My follow focus has a 1,5mm play, that's usually negligibile, but when you're working with a very shallow dof and you have to quickly move the focus back and forth it's a bit annoying, so I'm looking for something better, but less expensive than a RedRock or a Zacuto...

I took a look at the link you posted, I definitely not recommend you a FF whithout a whip connection, it can be extremely useful in many situations and to buy a FF that has it will cost you only a few bucks more.

To use the FF on a TSE lens you have to attach it anyway after you moved the lens, so I don't think it matters if your using a belt or not.

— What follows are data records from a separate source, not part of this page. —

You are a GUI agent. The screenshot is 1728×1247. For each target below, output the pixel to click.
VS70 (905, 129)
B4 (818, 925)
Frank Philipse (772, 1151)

Today I tried the Manfrotto's USB FFs, both Sympla models, and I just can't understand for whom those tools are made for. The focus changes are extremely jerky and quite slowly too. The more expensive model is a bit better, but still unusable. I spoke with a Manfrotto agent and he told me that the limit is the lens AF that's not fast enough... how is that possible??? He told me that only newer STM models work properly, so I wonder who can ever buy an 800 $ FF that works only with cheap, slow, consumer lenses? I really don't get it.



Axilrod said:


> Yes the Edelkrone looks pretty sweet. Follow focus isn't very complicated, I would think that anything that isn't dirt cheap should be sufficient.



Yes, that's what I think, but as I wrote I'd like to find something extremely precise.


----------